• Problem to work on
Could you write out, word for word, the lines from the one containing "You are a GUI" up to and including the one containing "pyautogui.click(x=52, y=201)"?
[[ Dataset, beginning ]]
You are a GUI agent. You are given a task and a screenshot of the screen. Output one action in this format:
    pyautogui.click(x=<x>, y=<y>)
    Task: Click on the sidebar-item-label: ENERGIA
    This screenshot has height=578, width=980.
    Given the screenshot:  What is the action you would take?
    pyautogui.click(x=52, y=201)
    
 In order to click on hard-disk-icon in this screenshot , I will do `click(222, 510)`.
[[ Dataset, end ]]
[[ Dataset, beginning ]]
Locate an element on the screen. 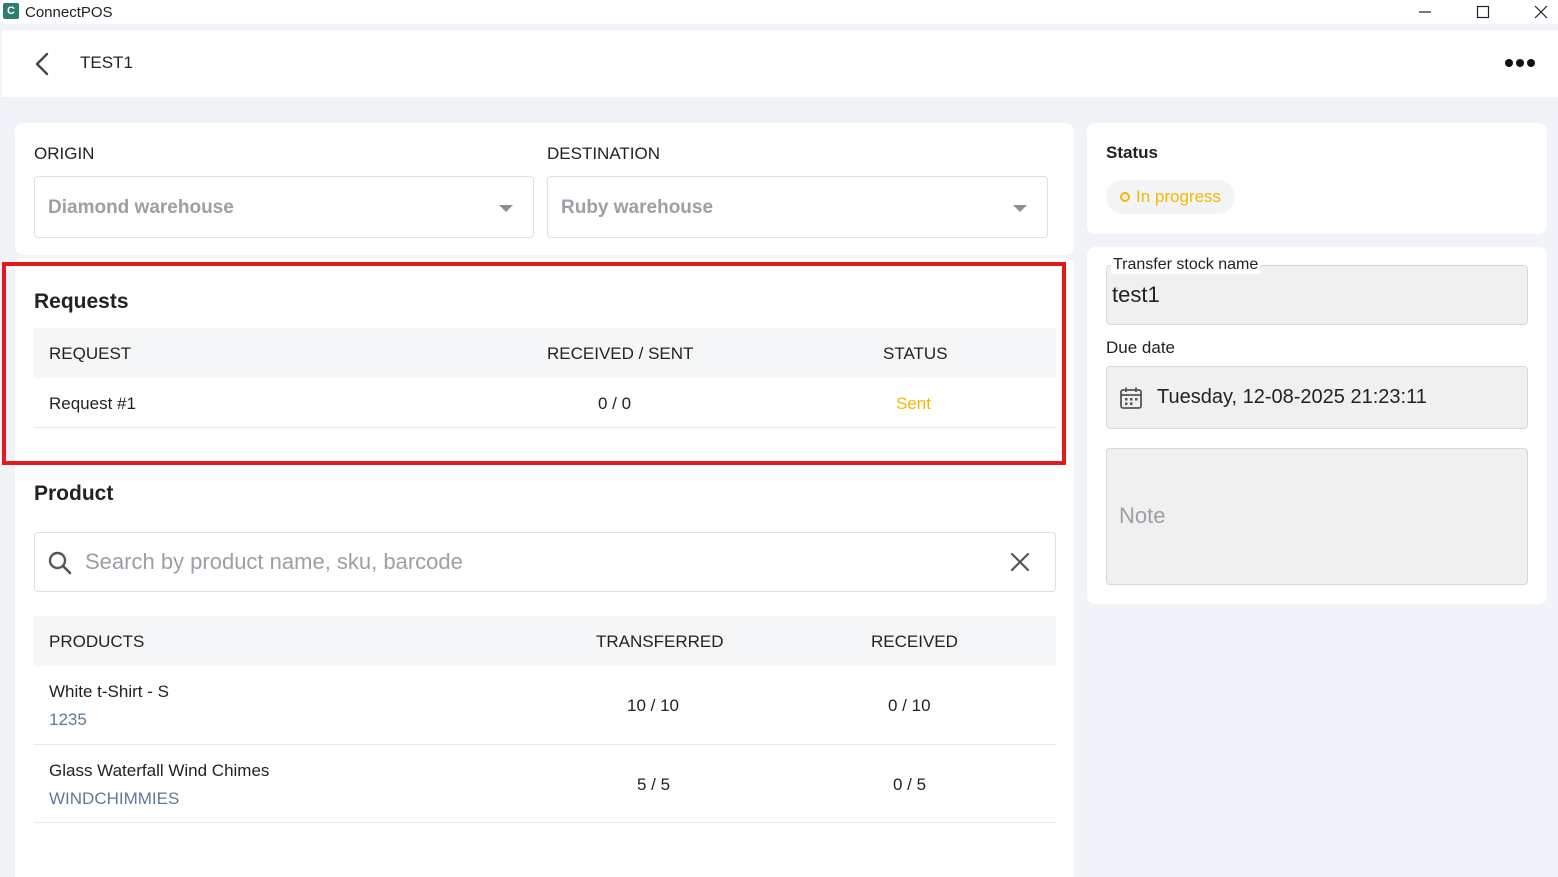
[[ Dataset, end ]]
[[ Dataset, beginning ]]
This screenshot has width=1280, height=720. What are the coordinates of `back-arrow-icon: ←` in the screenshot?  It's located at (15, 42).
[[ Dataset, end ]]
• Output for this task
You are a GUI agent. You are given a task and a screenshot of the screen. Output one action in this format:
    pyautogui.click(x=<x>, y=<y>)
    Task: Click on the sidebar-item-label: ENERGIA
    This screenshot has height=578, width=980.
    Given the screenshot:  What is the action you would take?
    pyautogui.click(x=52, y=201)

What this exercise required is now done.